:: TASK INPUTS ::

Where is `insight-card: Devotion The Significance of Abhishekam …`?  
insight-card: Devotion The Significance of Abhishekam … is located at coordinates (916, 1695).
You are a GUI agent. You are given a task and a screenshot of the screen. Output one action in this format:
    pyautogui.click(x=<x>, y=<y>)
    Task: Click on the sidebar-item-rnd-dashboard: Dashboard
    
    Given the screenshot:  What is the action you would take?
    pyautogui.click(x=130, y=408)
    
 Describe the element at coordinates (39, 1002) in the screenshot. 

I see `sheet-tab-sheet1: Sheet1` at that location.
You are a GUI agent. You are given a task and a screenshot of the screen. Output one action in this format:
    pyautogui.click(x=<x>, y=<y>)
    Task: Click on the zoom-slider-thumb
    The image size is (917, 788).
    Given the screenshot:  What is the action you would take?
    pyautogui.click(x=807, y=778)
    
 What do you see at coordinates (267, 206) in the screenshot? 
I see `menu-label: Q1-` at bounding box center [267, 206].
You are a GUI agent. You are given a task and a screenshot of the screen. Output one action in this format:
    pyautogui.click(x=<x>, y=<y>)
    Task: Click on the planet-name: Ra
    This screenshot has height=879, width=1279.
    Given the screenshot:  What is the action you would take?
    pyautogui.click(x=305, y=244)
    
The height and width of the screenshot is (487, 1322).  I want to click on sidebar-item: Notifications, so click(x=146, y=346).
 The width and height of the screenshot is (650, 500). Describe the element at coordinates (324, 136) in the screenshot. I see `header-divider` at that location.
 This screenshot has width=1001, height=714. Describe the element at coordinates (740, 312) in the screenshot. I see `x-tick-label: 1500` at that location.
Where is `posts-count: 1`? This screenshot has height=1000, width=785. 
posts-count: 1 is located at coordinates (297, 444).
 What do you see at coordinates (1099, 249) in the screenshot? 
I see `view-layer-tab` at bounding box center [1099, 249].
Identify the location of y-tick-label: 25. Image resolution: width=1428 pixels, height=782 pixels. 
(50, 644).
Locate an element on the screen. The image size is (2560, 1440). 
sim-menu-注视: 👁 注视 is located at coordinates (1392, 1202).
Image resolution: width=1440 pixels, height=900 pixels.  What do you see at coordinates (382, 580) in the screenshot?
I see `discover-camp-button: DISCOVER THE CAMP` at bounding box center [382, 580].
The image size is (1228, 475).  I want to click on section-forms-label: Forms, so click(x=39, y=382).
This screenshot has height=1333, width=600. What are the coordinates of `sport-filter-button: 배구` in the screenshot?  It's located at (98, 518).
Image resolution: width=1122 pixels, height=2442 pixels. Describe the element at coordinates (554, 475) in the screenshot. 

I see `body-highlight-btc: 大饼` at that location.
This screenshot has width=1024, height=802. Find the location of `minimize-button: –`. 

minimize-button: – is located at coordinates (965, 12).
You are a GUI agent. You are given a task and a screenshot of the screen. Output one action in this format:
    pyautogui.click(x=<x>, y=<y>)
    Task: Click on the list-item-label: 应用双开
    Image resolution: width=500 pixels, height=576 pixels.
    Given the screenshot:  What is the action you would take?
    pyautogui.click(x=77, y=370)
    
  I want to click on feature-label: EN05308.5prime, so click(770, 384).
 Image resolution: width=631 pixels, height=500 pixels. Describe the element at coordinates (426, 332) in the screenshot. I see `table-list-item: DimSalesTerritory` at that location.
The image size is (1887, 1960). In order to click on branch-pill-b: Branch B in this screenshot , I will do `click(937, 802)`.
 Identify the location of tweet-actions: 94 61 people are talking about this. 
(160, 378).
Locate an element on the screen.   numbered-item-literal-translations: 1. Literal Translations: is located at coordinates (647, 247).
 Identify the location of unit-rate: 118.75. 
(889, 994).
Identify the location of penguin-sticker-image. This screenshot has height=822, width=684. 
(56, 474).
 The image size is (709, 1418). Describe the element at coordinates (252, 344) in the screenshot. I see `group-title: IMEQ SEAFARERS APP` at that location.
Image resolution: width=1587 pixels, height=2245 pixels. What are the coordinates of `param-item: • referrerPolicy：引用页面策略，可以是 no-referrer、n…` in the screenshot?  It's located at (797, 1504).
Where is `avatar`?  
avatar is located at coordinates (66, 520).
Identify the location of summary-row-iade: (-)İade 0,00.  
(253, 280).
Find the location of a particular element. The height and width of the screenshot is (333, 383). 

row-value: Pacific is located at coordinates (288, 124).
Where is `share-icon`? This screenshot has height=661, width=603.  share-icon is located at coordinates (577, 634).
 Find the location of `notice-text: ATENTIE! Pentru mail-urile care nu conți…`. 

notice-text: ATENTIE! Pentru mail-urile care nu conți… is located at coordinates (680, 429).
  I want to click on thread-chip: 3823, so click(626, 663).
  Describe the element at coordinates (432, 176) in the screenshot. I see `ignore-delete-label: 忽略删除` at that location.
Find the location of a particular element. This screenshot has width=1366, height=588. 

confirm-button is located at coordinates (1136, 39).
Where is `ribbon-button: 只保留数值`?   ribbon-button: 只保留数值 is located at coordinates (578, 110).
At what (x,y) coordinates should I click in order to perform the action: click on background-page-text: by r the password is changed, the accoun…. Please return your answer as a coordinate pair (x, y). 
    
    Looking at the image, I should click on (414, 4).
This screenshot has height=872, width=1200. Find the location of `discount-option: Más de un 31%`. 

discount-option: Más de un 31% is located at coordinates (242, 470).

:::

AIM OF THE EXERCISE:
Rewrite all of the entries above, changing each occurrence of "GUI agent" to "screen assistant" and leaving every other part unchanged.

EXERCISE SOLUTION:
Where is `insight-card: Devotion The Significance of Abhishekam …`?  
insight-card: Devotion The Significance of Abhishekam … is located at coordinates (916, 1695).
You are a screen assistant. You are given a task and a screenshot of the screen. Output one action in this format:
    pyautogui.click(x=<x>, y=<y>)
    Task: Click on the sidebar-item-rnd-dashboard: Dashboard
    
    Given the screenshot:  What is the action you would take?
    pyautogui.click(x=130, y=408)
    
 Describe the element at coordinates (39, 1002) in the screenshot. 

I see `sheet-tab-sheet1: Sheet1` at that location.
You are a screen assistant. You are given a task and a screenshot of the screen. Output one action in this format:
    pyautogui.click(x=<x>, y=<y>)
    Task: Click on the zoom-slider-thumb
    The image size is (917, 788).
    Given the screenshot:  What is the action you would take?
    pyautogui.click(x=807, y=778)
    
 What do you see at coordinates (267, 206) in the screenshot? 
I see `menu-label: Q1-` at bounding box center [267, 206].
You are a screen assistant. You are given a task and a screenshot of the screen. Output one action in this format:
    pyautogui.click(x=<x>, y=<y>)
    Task: Click on the planet-name: Ra
    This screenshot has height=879, width=1279.
    Given the screenshot:  What is the action you would take?
    pyautogui.click(x=305, y=244)
    
The height and width of the screenshot is (487, 1322).  I want to click on sidebar-item: Notifications, so click(x=146, y=346).
 The width and height of the screenshot is (650, 500). Describe the element at coordinates (324, 136) in the screenshot. I see `header-divider` at that location.
 This screenshot has width=1001, height=714. Describe the element at coordinates (740, 312) in the screenshot. I see `x-tick-label: 1500` at that location.
Where is `posts-count: 1`? This screenshot has height=1000, width=785. 
posts-count: 1 is located at coordinates (297, 444).
 What do you see at coordinates (1099, 249) in the screenshot? 
I see `view-layer-tab` at bounding box center [1099, 249].
Identify the location of y-tick-label: 25. Image resolution: width=1428 pixels, height=782 pixels. 
(50, 644).
Locate an element on the screen. The image size is (2560, 1440). 
sim-menu-注视: 👁 注视 is located at coordinates (1392, 1202).
Image resolution: width=1440 pixels, height=900 pixels.  What do you see at coordinates (382, 580) in the screenshot?
I see `discover-camp-button: DISCOVER THE CAMP` at bounding box center [382, 580].
The image size is (1228, 475).  I want to click on section-forms-label: Forms, so click(x=39, y=382).
This screenshot has height=1333, width=600. What are the coordinates of `sport-filter-button: 배구` in the screenshot?  It's located at (98, 518).
Image resolution: width=1122 pixels, height=2442 pixels. Describe the element at coordinates (554, 475) in the screenshot. 

I see `body-highlight-btc: 大饼` at that location.
This screenshot has width=1024, height=802. Find the location of `minimize-button: –`. 

minimize-button: – is located at coordinates (965, 12).
You are a screen assistant. You are given a task and a screenshot of the screen. Output one action in this format:
    pyautogui.click(x=<x>, y=<y>)
    Task: Click on the list-item-label: 应用双开
    Image resolution: width=500 pixels, height=576 pixels.
    Given the screenshot:  What is the action you would take?
    pyautogui.click(x=77, y=370)
    
  I want to click on feature-label: EN05308.5prime, so click(770, 384).
 Image resolution: width=631 pixels, height=500 pixels. Describe the element at coordinates (426, 332) in the screenshot. I see `table-list-item: DimSalesTerritory` at that location.
The image size is (1887, 1960). In order to click on branch-pill-b: Branch B in this screenshot , I will do `click(937, 802)`.
 Identify the location of tweet-actions: 94 61 people are talking about this. 
(160, 378).
Locate an element on the screen.   numbered-item-literal-translations: 1. Literal Translations: is located at coordinates (647, 247).
 Identify the location of unit-rate: 118.75. 
(889, 994).
Identify the location of penguin-sticker-image. This screenshot has height=822, width=684. 
(56, 474).
 The image size is (709, 1418). Describe the element at coordinates (252, 344) in the screenshot. I see `group-title: IMEQ SEAFARERS APP` at that location.
Image resolution: width=1587 pixels, height=2245 pixels. What are the coordinates of `param-item: • referrerPolicy：引用页面策略，可以是 no-referrer、n…` in the screenshot?  It's located at (797, 1504).
Where is `avatar`?  
avatar is located at coordinates (66, 520).
Identify the location of summary-row-iade: (-)İade 0,00.  
(253, 280).
Find the location of a particular element. The height and width of the screenshot is (333, 383). 

row-value: Pacific is located at coordinates (288, 124).
Where is `share-icon`? This screenshot has height=661, width=603.  share-icon is located at coordinates (577, 634).
 Find the location of `notice-text: ATENTIE! Pentru mail-urile care nu conți…`. 

notice-text: ATENTIE! Pentru mail-urile care nu conți… is located at coordinates (680, 429).
  I want to click on thread-chip: 3823, so click(626, 663).
  Describe the element at coordinates (432, 176) in the screenshot. I see `ignore-delete-label: 忽略删除` at that location.
Find the location of a particular element. This screenshot has width=1366, height=588. 

confirm-button is located at coordinates (1136, 39).
Where is `ribbon-button: 只保留数值`?   ribbon-button: 只保留数值 is located at coordinates (578, 110).
At what (x,y) coordinates should I click in order to perform the action: click on background-page-text: by r the password is changed, the accoun…. Please return your answer as a coordinate pair (x, y). 
    
    Looking at the image, I should click on (414, 4).
This screenshot has height=872, width=1200. Find the location of `discount-option: Más de un 31%`. 

discount-option: Más de un 31% is located at coordinates (242, 470).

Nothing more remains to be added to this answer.